[Supplied material]

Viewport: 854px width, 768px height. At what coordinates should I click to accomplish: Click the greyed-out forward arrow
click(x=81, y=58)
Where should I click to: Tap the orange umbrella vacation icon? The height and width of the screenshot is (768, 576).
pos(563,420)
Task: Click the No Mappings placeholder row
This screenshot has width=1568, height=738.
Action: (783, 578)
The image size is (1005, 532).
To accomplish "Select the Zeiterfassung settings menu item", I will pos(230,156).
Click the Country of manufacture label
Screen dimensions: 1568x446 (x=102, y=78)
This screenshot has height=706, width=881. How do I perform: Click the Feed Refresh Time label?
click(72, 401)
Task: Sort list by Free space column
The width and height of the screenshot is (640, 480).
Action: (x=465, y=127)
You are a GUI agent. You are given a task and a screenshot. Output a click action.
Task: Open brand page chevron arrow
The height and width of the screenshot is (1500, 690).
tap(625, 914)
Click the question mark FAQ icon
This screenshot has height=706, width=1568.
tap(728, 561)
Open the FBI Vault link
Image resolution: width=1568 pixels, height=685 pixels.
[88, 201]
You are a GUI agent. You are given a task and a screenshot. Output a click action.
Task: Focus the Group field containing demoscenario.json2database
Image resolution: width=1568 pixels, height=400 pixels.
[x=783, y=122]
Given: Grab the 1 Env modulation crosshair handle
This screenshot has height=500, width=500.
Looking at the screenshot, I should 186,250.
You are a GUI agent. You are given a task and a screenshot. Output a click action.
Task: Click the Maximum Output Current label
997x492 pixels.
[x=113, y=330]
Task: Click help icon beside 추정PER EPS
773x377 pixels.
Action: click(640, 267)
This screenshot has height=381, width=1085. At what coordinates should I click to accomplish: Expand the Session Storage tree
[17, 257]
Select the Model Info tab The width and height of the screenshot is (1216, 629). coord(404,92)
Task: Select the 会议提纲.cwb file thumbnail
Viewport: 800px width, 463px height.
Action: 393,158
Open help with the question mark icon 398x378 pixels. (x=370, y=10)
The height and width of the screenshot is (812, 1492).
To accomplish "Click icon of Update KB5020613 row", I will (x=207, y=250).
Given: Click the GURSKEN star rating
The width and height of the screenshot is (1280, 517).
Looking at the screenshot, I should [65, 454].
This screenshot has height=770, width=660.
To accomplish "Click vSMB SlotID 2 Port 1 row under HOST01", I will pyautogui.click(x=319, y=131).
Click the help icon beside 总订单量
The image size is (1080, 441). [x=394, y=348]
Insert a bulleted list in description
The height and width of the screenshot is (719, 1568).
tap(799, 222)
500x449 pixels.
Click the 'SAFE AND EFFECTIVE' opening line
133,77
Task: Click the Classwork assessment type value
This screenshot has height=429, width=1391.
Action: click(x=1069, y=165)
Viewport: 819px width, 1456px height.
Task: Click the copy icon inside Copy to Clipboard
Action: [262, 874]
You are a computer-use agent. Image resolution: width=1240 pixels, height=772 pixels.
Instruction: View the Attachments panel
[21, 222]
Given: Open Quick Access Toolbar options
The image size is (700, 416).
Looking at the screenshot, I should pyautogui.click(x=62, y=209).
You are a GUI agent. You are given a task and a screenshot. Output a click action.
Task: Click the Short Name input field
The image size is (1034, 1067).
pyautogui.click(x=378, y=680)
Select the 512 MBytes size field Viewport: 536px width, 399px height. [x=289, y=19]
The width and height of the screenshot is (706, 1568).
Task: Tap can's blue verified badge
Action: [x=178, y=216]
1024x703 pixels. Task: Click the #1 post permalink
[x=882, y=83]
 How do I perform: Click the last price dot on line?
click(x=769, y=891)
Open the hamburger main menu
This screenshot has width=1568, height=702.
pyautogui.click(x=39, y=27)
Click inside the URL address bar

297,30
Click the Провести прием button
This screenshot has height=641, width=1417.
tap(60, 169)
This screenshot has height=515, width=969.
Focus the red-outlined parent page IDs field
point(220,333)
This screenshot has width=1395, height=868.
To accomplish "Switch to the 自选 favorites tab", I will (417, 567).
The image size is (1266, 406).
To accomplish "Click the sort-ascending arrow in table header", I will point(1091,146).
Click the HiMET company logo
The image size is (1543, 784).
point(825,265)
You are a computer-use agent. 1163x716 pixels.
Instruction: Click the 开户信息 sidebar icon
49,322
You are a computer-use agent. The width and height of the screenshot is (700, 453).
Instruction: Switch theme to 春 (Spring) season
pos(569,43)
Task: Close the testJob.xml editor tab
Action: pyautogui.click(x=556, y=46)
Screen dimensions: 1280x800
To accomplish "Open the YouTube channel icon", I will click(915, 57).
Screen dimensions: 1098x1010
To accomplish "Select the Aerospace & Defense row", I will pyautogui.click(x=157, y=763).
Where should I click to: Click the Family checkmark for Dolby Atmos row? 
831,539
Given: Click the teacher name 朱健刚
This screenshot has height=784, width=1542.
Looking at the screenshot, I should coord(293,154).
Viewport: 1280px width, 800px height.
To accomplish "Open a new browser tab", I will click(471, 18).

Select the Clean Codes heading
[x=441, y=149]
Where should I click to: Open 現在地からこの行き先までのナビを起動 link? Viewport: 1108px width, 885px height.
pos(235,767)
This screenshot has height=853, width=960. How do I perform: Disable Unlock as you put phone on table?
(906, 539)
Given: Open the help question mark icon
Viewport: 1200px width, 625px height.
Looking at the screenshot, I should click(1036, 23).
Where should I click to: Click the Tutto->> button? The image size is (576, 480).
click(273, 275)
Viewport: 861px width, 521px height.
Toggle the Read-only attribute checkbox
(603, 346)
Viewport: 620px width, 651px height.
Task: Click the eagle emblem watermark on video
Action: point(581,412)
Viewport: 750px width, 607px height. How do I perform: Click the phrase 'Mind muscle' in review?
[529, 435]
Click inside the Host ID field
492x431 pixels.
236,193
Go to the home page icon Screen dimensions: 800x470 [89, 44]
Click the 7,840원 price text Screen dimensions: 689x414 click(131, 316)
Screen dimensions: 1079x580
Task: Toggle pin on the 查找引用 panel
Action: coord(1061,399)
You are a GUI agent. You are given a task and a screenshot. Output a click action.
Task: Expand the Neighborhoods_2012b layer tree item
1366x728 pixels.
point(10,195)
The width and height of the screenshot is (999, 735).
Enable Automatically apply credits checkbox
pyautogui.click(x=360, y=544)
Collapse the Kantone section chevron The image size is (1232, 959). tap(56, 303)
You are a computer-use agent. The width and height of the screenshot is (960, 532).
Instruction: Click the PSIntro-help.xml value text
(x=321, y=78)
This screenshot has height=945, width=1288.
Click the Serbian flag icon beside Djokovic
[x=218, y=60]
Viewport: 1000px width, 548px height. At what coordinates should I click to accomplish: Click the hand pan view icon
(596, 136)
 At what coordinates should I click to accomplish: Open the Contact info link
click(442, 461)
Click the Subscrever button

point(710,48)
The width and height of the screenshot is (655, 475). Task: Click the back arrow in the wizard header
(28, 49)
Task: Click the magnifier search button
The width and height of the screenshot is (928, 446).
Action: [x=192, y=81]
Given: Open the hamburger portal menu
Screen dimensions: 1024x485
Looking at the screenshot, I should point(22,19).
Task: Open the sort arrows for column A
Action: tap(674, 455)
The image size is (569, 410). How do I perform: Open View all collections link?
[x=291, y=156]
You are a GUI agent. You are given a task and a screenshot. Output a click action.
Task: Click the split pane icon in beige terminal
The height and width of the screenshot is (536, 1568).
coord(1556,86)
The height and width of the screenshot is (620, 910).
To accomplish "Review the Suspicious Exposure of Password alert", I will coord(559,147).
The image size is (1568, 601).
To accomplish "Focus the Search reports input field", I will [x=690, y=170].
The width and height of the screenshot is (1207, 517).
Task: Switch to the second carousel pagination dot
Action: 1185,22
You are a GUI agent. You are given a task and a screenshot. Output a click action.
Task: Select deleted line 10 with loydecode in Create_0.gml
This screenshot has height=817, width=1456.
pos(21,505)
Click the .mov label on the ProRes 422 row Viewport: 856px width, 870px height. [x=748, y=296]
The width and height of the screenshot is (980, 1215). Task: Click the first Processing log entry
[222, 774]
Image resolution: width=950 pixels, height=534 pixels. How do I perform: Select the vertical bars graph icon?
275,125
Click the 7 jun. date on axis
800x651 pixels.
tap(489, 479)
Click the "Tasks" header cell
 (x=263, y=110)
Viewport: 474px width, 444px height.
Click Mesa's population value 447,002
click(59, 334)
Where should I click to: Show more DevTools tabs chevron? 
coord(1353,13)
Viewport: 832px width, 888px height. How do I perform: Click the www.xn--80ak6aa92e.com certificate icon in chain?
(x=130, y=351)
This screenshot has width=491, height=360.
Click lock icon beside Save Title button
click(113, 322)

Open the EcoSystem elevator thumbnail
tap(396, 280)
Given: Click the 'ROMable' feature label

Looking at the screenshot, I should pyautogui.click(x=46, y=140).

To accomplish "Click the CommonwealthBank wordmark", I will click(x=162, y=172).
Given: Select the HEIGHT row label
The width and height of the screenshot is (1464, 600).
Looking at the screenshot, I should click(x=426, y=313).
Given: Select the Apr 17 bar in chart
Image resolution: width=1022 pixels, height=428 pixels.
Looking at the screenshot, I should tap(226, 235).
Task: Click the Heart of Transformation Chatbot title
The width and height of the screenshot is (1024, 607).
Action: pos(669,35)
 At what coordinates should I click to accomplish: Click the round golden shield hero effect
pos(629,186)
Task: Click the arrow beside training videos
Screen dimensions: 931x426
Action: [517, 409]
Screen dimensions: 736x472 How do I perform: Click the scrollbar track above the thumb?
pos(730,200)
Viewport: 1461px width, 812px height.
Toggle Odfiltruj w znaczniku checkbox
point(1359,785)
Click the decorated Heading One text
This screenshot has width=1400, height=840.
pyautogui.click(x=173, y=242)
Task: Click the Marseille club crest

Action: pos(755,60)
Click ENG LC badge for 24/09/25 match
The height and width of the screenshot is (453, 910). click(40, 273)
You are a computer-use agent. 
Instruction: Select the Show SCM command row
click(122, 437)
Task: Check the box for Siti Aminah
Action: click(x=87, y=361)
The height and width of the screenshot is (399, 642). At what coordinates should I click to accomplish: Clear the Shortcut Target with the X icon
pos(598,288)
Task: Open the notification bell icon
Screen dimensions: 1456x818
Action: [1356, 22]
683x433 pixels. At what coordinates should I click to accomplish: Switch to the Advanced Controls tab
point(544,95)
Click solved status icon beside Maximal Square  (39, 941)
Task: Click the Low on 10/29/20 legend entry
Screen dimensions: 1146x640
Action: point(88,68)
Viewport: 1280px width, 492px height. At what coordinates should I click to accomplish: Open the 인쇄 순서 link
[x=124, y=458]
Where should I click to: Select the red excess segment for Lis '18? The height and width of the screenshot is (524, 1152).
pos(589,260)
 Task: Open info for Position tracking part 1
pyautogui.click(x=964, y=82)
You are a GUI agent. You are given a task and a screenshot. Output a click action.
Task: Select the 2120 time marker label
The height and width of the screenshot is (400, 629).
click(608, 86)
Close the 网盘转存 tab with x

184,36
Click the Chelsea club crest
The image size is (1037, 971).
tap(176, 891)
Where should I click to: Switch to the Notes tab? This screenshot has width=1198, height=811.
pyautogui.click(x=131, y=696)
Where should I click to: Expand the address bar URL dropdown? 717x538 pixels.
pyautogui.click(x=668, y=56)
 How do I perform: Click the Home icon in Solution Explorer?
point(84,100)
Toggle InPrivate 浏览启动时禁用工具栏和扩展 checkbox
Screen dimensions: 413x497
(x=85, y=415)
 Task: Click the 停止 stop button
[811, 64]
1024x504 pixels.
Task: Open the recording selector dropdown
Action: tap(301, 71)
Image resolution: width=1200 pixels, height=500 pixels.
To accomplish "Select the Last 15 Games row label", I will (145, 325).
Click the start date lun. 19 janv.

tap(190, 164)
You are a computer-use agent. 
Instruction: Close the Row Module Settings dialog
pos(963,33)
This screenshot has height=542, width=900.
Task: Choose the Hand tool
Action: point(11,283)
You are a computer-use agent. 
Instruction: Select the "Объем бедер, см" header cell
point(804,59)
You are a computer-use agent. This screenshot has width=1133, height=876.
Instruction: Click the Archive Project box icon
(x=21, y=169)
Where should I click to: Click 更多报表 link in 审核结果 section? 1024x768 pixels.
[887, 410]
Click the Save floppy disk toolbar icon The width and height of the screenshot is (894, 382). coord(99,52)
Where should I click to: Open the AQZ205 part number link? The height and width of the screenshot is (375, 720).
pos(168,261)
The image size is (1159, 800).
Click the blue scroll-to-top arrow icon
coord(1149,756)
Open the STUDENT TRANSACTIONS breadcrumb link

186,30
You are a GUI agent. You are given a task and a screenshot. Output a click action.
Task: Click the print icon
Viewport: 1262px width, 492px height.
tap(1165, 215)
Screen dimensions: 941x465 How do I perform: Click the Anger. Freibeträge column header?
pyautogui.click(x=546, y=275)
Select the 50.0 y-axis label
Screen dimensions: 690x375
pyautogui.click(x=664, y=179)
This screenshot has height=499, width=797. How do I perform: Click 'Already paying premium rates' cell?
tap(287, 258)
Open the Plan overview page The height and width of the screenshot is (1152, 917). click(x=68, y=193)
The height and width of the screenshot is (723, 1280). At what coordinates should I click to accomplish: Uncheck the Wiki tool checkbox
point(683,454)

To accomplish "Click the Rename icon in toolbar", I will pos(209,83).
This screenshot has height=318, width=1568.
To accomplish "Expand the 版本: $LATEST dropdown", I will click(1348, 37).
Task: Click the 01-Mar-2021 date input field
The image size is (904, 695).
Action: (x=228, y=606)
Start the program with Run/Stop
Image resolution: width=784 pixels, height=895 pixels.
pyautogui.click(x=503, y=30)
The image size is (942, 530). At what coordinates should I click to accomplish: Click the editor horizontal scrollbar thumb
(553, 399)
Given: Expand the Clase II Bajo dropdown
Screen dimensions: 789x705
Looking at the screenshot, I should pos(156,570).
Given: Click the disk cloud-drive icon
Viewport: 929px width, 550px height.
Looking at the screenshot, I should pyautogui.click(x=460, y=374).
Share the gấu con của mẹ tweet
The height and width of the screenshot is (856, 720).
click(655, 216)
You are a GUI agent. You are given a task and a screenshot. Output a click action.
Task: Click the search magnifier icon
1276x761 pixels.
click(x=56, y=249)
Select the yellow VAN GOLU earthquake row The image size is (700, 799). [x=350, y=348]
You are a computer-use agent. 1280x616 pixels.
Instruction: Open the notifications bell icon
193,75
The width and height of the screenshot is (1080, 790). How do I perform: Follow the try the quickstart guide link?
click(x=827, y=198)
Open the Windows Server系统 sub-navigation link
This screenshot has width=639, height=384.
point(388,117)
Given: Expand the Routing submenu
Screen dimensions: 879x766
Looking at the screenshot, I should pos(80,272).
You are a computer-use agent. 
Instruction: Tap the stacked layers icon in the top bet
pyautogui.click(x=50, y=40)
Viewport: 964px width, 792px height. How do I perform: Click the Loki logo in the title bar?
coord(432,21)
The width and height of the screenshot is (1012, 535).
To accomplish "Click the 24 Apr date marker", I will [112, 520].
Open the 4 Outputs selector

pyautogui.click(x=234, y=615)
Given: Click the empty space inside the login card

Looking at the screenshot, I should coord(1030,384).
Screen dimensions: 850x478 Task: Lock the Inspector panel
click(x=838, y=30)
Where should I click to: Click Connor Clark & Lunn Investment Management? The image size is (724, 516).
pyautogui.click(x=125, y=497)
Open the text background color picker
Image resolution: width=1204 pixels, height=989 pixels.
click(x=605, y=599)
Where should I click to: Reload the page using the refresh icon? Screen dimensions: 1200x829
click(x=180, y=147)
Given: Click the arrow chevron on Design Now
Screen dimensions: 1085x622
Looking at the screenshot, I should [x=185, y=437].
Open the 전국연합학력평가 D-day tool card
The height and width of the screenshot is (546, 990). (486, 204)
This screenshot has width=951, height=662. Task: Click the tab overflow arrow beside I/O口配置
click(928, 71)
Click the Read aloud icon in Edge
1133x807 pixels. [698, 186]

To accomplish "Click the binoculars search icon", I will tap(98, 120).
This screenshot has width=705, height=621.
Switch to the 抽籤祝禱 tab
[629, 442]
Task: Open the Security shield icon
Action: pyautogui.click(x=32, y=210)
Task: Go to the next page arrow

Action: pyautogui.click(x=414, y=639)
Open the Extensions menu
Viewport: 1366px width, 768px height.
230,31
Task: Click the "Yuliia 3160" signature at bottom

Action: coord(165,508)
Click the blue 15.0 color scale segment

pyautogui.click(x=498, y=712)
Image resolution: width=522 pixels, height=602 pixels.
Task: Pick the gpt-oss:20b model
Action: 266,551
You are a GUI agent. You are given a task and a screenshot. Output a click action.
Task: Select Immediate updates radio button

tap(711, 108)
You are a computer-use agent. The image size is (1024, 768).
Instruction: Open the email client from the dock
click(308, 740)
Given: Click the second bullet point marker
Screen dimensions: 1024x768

[/Supplied material]

**What you are asked to do:** Nothing outside this range should appear: the lines from the start of the listing through the line with "The image size is (1005, 532).", each reproduced exactly, both ends included.

**Output:**
Viewport: 854px width, 768px height. At what coordinates should I click to accomplish: Click the greyed-out forward arrow
click(x=81, y=58)
Where should I click to: Tap the orange umbrella vacation icon? The height and width of the screenshot is (768, 576).
pos(563,420)
Task: Click the No Mappings placeholder row
This screenshot has width=1568, height=738.
Action: (783, 578)
The image size is (1005, 532).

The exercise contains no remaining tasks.